Labeling GE foods has become a controversial issue and a number of states have proposed labeling laws. The issues involved in labeling are more complex than one might imagine (for an overview on labeling, see http://agribiotech.info/details/McHugen-Labeling%20sent%20to%20web%2002.pdf). In the United States, food labels reflect composition and safety, not the way the food is produced. Presently foods derived through biotechnology do not require labeling because they have been judged to have the same nutritional content with no changes in allergens or other harmful substances. Voluntary labeling for attributes other than allergens, nutritional or ingredient information must make true claims — if the labeling is false or misleading, the product is mislabeled. Some ingredients such as oils derived from biotech crops are identical to those from non-biotech crops, so labeling them as biotech would not really provide useful information on composition or safety.
If currently available biotech foods were to require labels, it would not be on the basis of nutrition or food safety, but on the way they were produced. Should the method of production require labeling? The US courts have ruled “no” because of the endless number of production practices that could be listed, with only arbitrary means to determine which production practices to include or not include.
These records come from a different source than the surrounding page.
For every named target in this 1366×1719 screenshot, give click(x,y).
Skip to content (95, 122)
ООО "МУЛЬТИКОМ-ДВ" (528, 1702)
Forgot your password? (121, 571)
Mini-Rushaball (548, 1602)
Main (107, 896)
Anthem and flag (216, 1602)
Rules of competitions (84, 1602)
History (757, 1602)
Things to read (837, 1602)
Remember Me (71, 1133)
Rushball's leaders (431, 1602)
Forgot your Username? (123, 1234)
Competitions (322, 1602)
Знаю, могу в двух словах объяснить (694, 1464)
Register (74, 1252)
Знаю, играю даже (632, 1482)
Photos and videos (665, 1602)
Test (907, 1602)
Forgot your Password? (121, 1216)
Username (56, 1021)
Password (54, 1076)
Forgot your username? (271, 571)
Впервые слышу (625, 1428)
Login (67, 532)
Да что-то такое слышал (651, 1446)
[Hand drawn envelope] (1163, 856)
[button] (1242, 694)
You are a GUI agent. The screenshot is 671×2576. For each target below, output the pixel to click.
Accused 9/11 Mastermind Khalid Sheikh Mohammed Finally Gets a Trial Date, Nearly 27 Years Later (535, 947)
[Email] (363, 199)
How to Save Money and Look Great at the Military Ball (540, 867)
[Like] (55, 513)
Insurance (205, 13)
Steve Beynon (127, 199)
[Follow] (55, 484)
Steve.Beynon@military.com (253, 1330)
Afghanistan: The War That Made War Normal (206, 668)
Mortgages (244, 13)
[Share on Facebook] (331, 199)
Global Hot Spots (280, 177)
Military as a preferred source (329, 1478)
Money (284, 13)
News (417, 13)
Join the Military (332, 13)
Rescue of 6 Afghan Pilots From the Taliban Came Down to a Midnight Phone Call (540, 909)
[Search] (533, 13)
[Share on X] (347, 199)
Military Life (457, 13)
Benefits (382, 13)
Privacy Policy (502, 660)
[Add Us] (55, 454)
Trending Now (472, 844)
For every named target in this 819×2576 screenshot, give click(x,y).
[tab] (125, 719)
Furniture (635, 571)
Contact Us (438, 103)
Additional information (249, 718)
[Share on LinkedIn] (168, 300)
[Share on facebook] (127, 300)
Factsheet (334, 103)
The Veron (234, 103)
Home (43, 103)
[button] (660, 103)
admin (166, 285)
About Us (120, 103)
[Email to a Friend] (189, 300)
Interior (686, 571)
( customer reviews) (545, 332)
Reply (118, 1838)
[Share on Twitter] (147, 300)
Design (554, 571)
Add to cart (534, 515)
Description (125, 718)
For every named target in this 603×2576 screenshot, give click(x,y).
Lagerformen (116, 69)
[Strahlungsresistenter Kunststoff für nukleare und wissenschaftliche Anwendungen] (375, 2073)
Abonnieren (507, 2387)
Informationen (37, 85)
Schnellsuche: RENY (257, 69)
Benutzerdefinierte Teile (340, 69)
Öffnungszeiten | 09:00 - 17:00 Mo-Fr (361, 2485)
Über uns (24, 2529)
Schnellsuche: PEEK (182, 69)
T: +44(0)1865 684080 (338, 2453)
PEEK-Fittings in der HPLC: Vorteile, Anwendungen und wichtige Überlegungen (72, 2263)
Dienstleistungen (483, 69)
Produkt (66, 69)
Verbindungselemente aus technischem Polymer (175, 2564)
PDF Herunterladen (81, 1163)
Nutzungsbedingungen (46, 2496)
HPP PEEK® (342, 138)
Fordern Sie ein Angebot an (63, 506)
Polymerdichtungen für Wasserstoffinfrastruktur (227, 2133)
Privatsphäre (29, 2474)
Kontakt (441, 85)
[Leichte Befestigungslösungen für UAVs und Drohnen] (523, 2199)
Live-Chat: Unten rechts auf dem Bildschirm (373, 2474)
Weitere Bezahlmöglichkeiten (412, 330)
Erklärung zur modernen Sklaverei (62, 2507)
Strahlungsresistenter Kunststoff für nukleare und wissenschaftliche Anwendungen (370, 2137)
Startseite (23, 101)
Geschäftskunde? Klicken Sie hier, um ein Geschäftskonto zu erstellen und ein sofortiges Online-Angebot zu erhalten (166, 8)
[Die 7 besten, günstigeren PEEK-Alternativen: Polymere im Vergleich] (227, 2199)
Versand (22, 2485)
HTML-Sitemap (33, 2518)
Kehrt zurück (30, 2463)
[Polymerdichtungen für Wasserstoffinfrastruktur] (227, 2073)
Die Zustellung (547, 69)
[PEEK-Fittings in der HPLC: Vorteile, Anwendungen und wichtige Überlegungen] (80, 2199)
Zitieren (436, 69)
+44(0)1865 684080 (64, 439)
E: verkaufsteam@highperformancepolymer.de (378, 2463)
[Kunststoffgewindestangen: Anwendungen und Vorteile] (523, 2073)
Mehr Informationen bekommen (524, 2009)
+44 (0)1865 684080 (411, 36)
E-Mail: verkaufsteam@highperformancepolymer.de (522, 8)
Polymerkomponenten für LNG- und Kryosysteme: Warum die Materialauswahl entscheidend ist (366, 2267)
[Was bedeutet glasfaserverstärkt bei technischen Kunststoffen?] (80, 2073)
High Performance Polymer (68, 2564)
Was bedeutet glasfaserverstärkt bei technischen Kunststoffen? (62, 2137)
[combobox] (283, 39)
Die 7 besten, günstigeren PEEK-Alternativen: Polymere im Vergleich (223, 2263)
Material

Conventionally produced agricultural products do not require labeling describing how they were produced. If a product is certified as organic it may be labeled as such for marketing purposes, but such a label does not mean that the product is safer to eat or that it was grown in a safer manner. It is estimated that if foods were certified to be biotech-free, it would increase the cost of the food because the product would have to be followed (traced) from the field to the market. The situation is far more complex if processed foods are to be certified. A processed food may contain dozens of ingredients and to certify it as biotech-free would require certification of each ingredient. It is unclear how biotech products would be segregated in a complex food product like pizza, and who would pay for the additional cost. In the cases of organic, kosher and halal, the consumer who chooses to purchase the specialty product bears the cost. If labeling of biotech foods were mandatory, all consumers would bear the burden. However, future biotech products that have improved nutritional value will have to be labeled as such. The FDA requires any food, including biotech foods, to be labeled if the food has substantial changes in its nutrient content, composition, or allergy-causing properties. On January 18, 2001, the FDA published voluntary guidelines on appropriate labeling as to whether foods have been developed using biotech.
From a federal regulatory standpoint, the fundamental question is whether or not labeling would help consumers make an informed choice about the safety or nutritional value of their foods. A number of consumer surveys in the US indicate that most consumers are not concerned about biotech foods. Of those consumers who want labeling, most indicate that the label alone would not provide enough information. Other public health professionals have expressed a concern that the cost to consumers does not outweigh the benefits of mandatory labeling — primarily because mandatory labeling of biotech foods would not include information on which transferred genes or gene products (proteins) were present. Current biotech foods contain extremely small amounts of the transferred gene or gene product. People and animals digest proteins from many food sources and all available evidence indicates foods derived from biotech crops are as safe to eat as foods from non-biotech crops.
Truth in marketing
The term “natural” is widely used in agriculture and food production, but requires close scrutiny. Scientists and others involved in the history of agriculture argue that the fruits, vegetables, grains and animal products we consume are not “natural” since they are the result of deliberate actions of people over thousands of years, rather than the result of nature. Also, “natural” seems to imply “safe,” but many “natural” plants, such as poison ivy, nightshade, and hundreds of others, contain chemicals that are hazardous to humans. The term “natural” is used more as a marketing strategy than as a guarantee of safety. “Natural” products pose safety concerns similar to those of synthetic products. In the end, each product should be evaluated for safety based on its own benefits and risks, not on whether it was “natural” or “man-made.”